There are multiple trade-offs to consider when deploying SiteOut. First, SiteOut does not converge to a unique solution. For the same parameters, the algorithm will give a different solution every time. Therefore we advise that users perform multiple runs and choose the output that is most suitable for them. Second, the larger the number of binding sites to remove, the smaller the possible sequence space of the solution and the longer the run time (Fig 2E). Thus users need to carefully consider the length of the input sequence, how many motifs must be removed, and the threshold for binding site recognition (lowering the threshold will identify more sites). Finally, if the output sequence is highly constrained, the algorithm is likely to generate repetitive sequences, which are challenging to synthesize and clone. This is not a limitation of SiteOut, but a byproduct of how easily binding sites are created and the small set of solutions when many constraints are applied. Working with these trade-offs, we have successfully used SiteOut to remove sites for 140 different yeast TFs and obtained a synthesizable binding site-free 1 kb sequence.

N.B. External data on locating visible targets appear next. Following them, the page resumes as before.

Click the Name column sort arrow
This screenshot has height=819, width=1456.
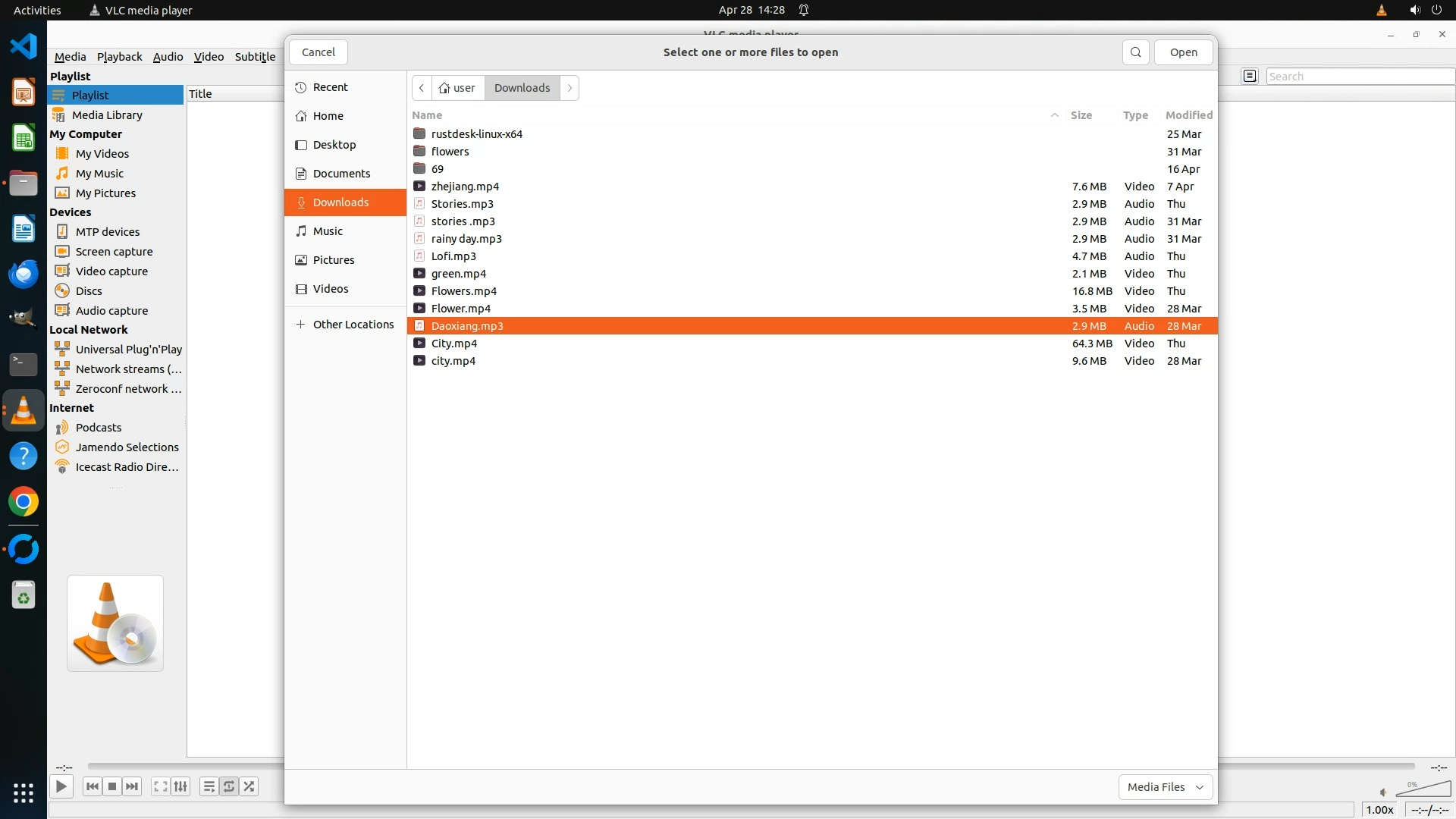[x=1054, y=115]
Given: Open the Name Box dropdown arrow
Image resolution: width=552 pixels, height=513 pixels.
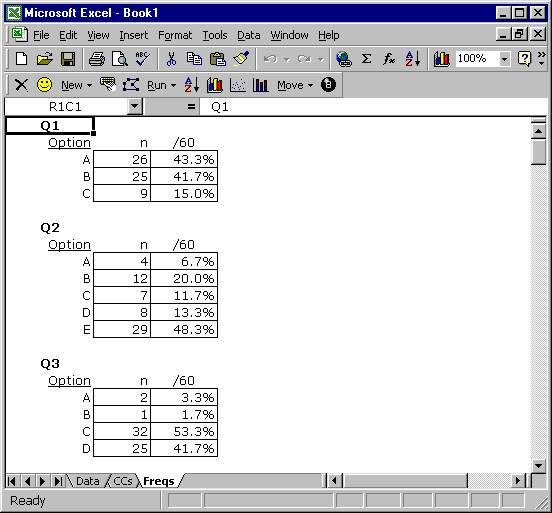Looking at the screenshot, I should [x=134, y=106].
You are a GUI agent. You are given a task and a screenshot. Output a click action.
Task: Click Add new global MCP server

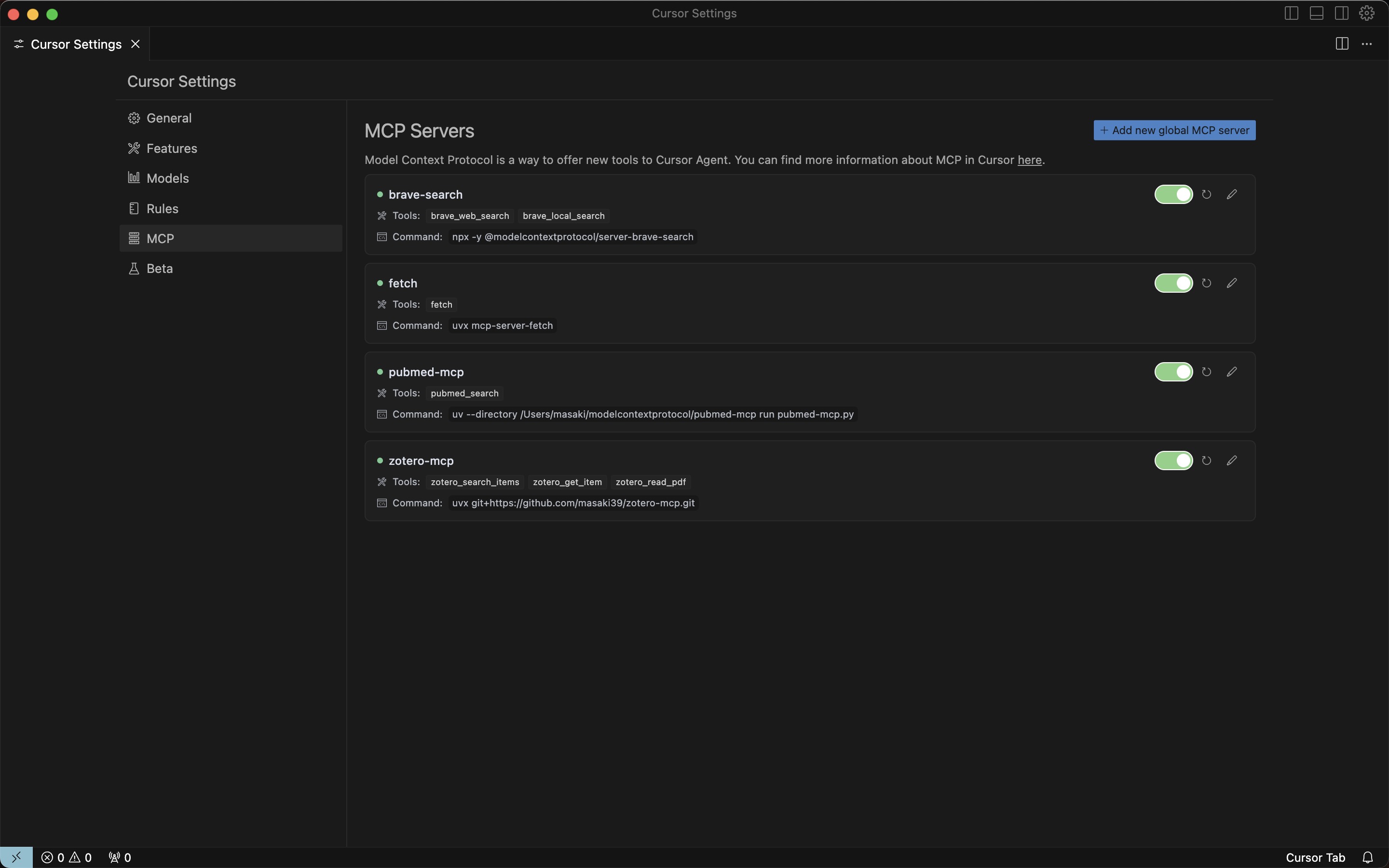click(1174, 130)
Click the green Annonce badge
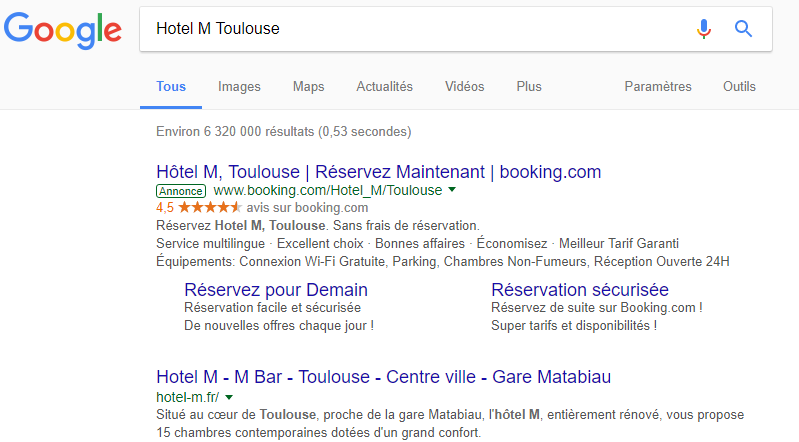 (181, 191)
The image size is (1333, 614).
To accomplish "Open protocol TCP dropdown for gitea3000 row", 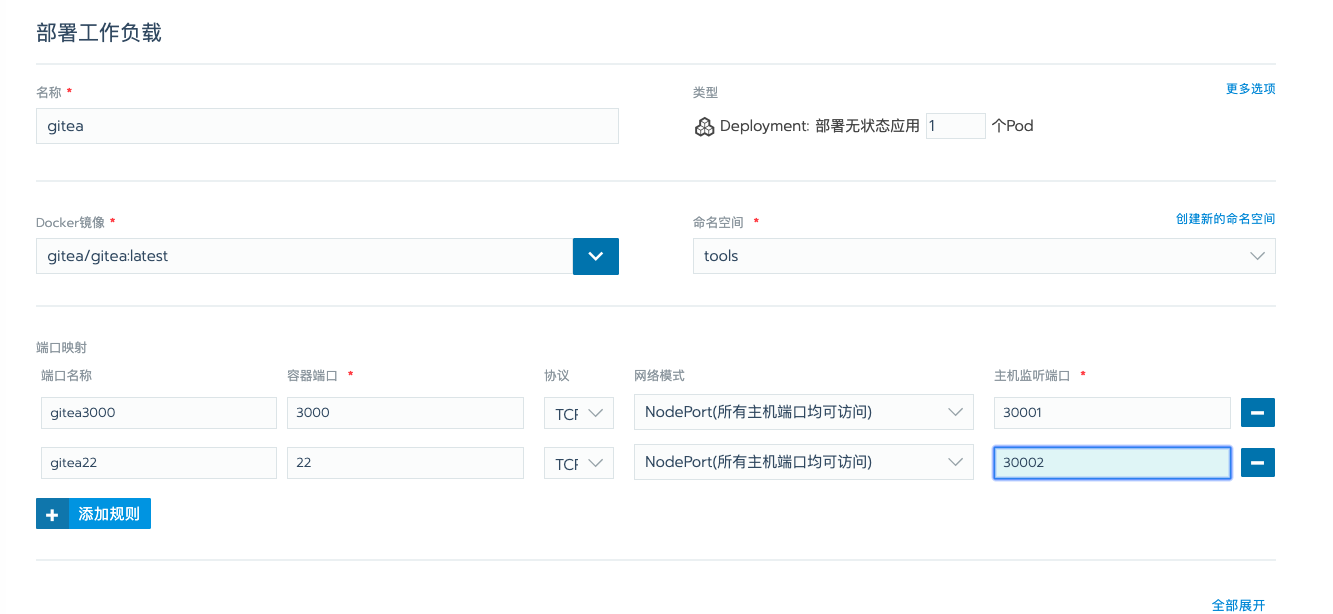I will click(579, 412).
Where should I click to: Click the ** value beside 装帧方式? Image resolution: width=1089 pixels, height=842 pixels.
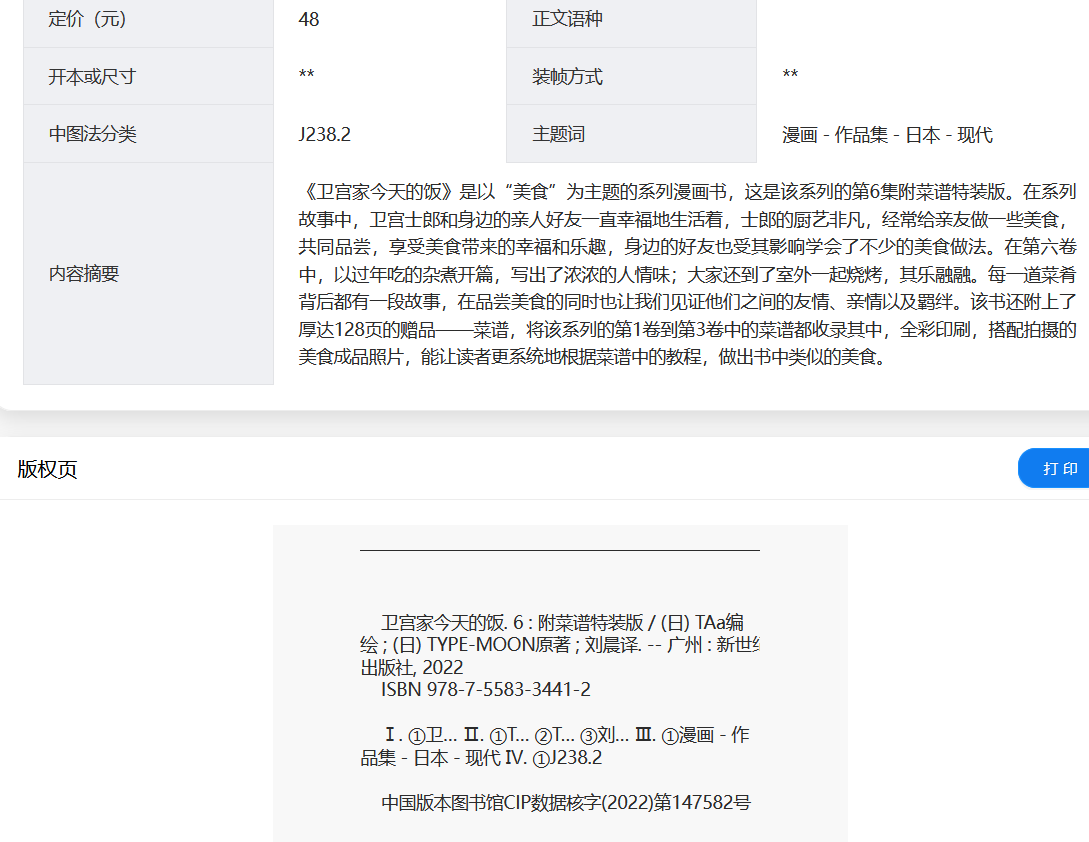[790, 77]
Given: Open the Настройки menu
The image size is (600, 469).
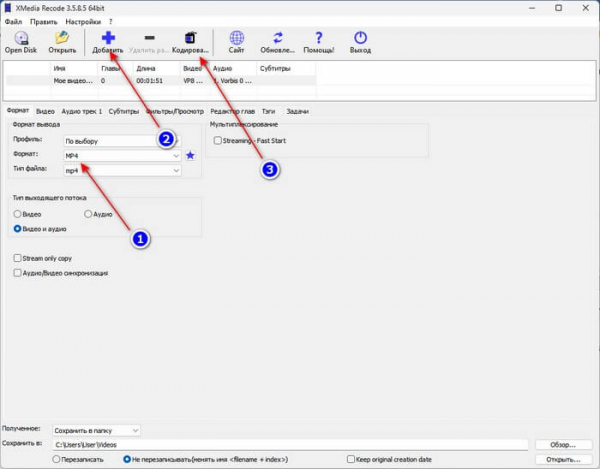Looking at the screenshot, I should coord(83,22).
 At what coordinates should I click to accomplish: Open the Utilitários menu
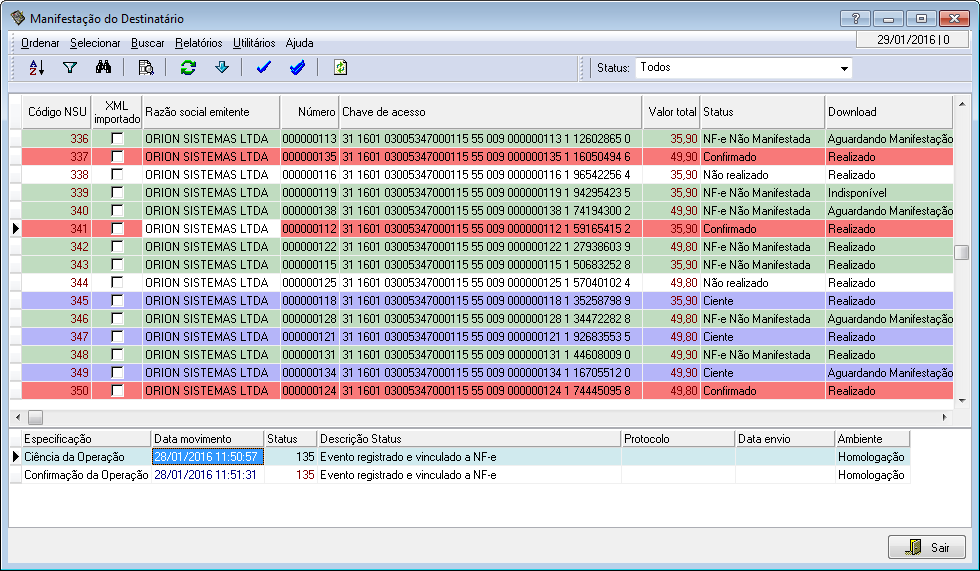coord(254,43)
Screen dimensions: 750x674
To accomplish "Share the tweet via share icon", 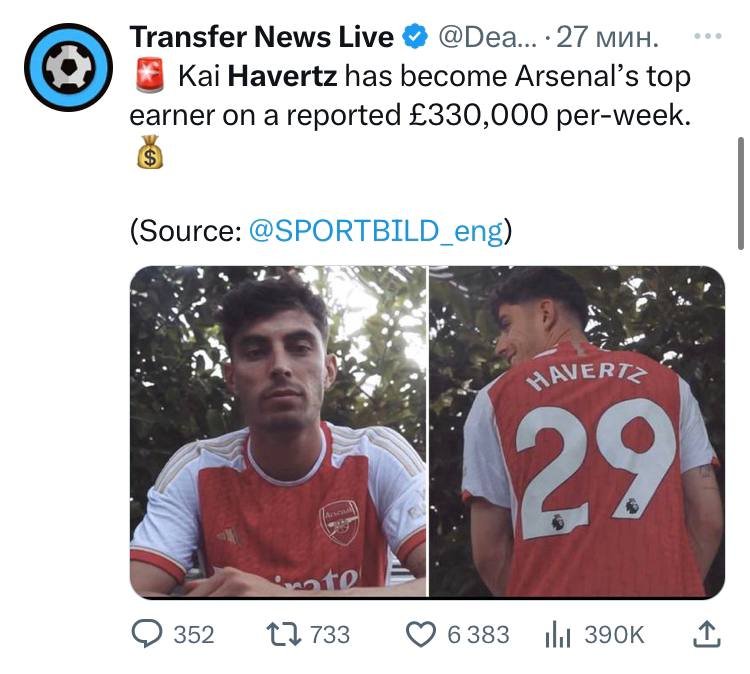I will pyautogui.click(x=706, y=633).
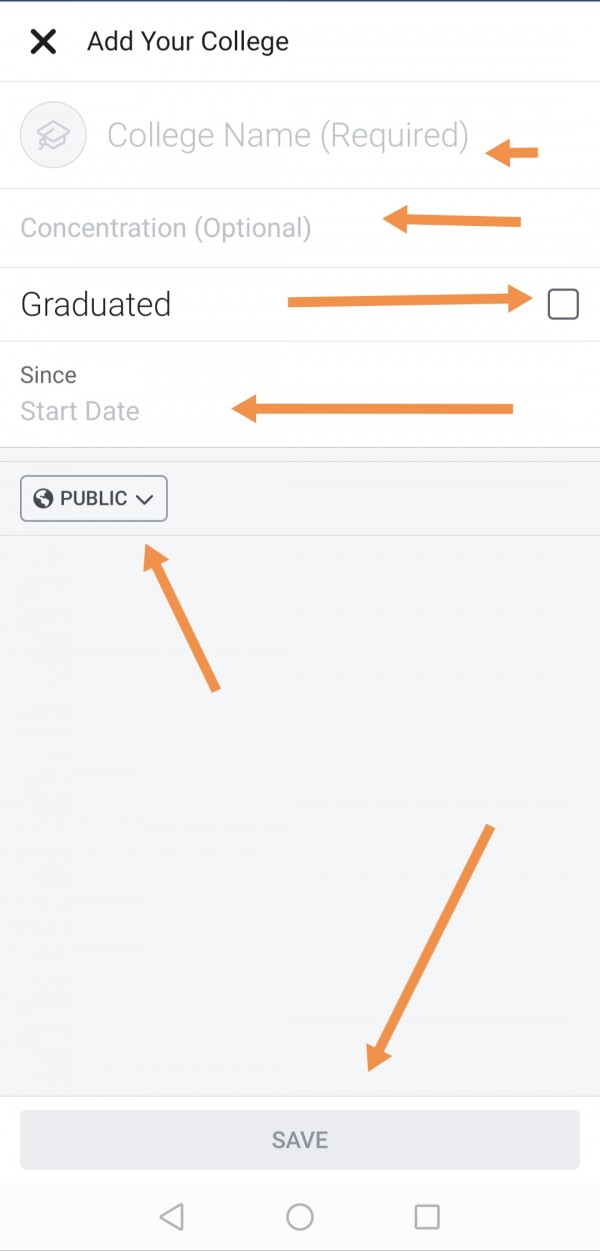This screenshot has width=600, height=1251.
Task: Close the Add Your College screen
Action: (43, 42)
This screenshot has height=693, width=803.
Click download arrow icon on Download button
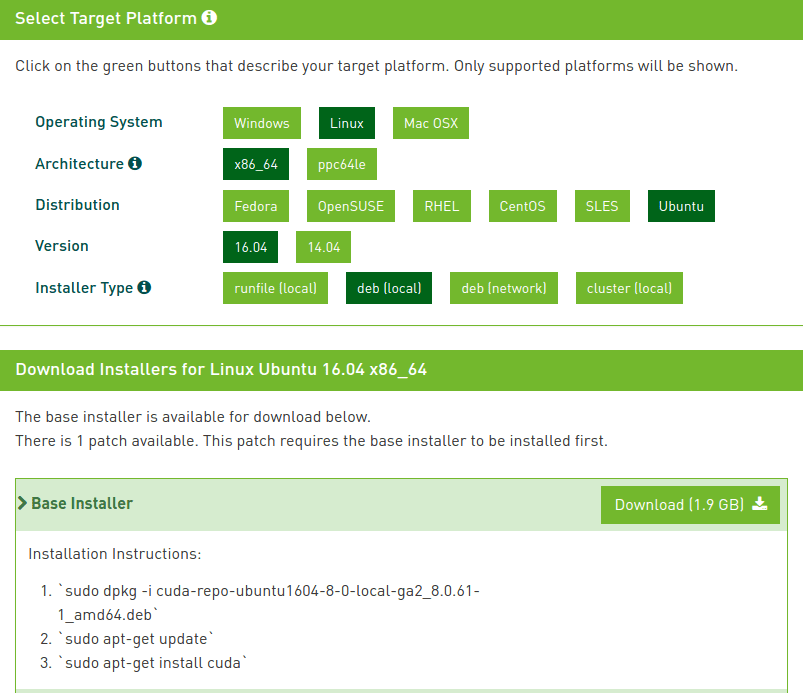pos(760,504)
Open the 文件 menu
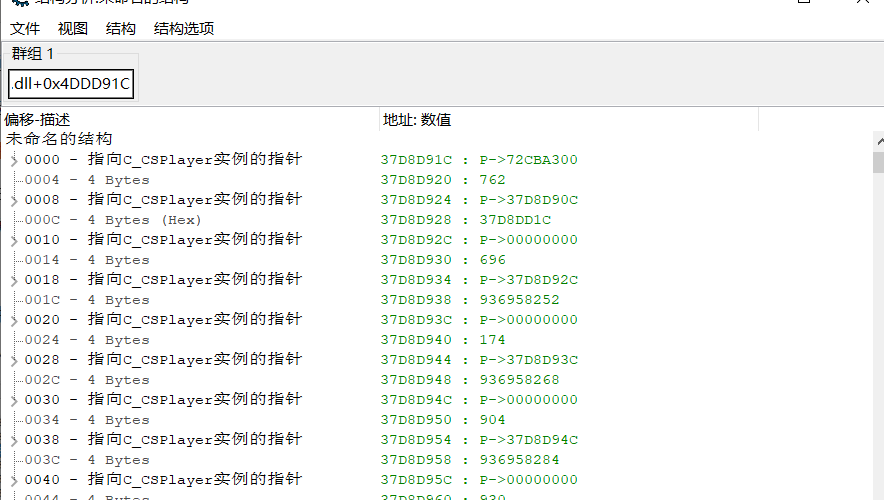Image resolution: width=884 pixels, height=500 pixels. (x=25, y=29)
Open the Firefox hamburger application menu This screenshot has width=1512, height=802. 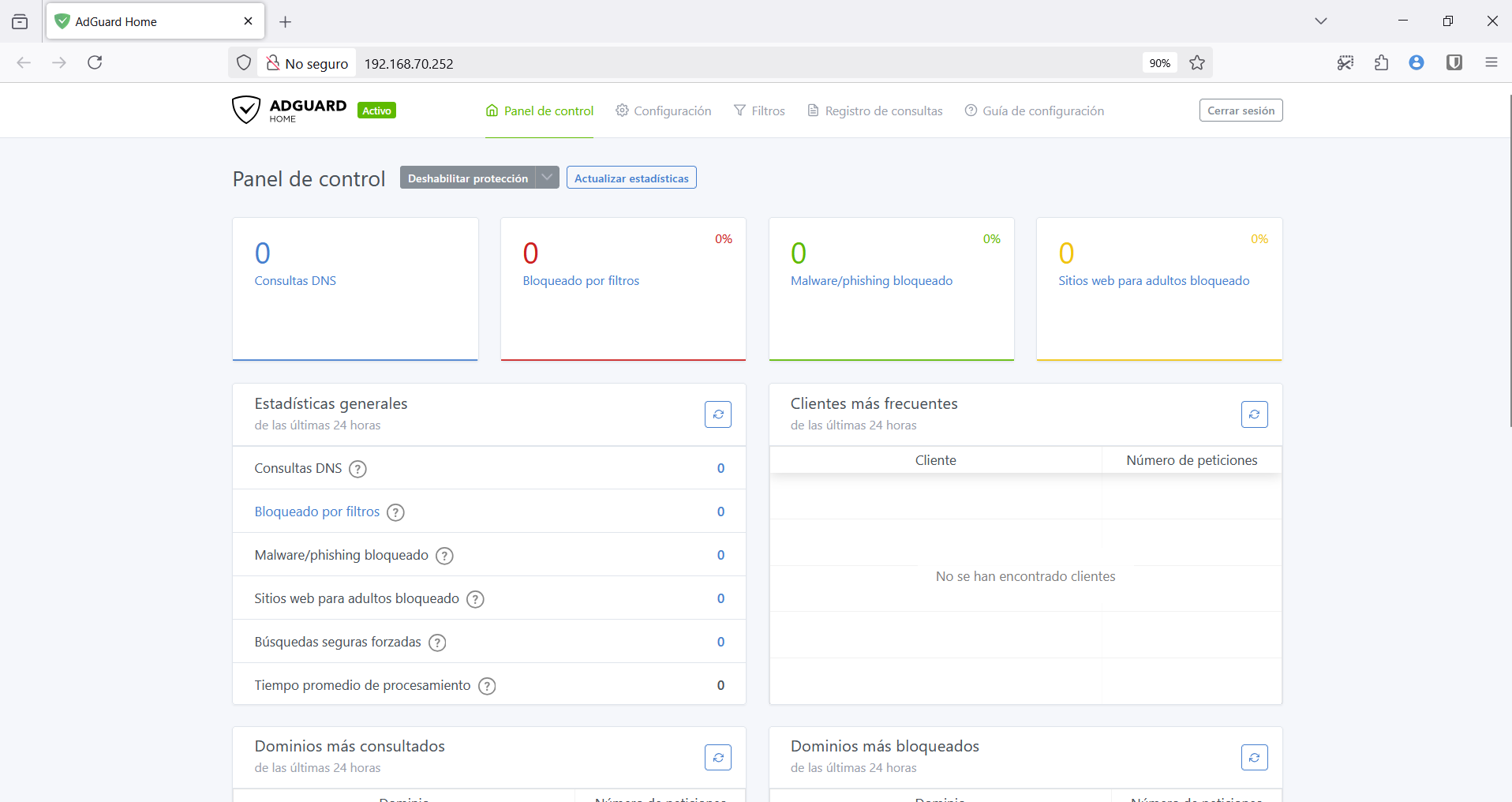1491,63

To allow users to add additional features to the algorithm’s screening process, we provide the source code on the website, which can be downloaded and modified at will. For instance, the acceptance probability (Pa) could be altered to include terms that take into account not only the number of binding sites in the sequence, but also their affinities or the number/length of repeats in the sequence. As an example, Pa could be modified to include contributions from average binding site affinity and sequence repeats as follows (2) where N, A and R state respectively for number of binding sites, average affinity of the sites in the sequence and number of repeats in the old and new sequences. λ1, λ2 and λ3 give weights to the contribution of each term, depending on which of the three features one wants to prioritize in the removal process, and they should satisfy λ1 + λ2 + λ3 = 1.
Tool description and examples
SiteOut presents the user with three main functionalities that confer enough flexibility to design a variety of DNA sequences (see the User Manual on the website):
- Design from scratch: make a random binding site-free sequence of arbitrary length.
- Refine a sequence: provide a sequence and remove specified binding sites.
- Design spacers in between functional sequences: add spacers between sequences without creating binding sites at the junctions between the spacers and flanking functional sequences. Given a set of functional sequences that will remain untouched, SiteOut links them together using binding site-free spacers of the desired lengths (these can be from a few nucleotides to many kilobases long).
Here we illustrate how to use the tool with four examples from transcription:
- Designing a synthetic enhancer: Testing if a set of experimentally-identified or computationally-predicted binding sites is sufficient to drive a specific gene expression pattern is challenging. The Spacer Designer can be used to do this by designing site-free sequences between known binding sites (Fig 3A).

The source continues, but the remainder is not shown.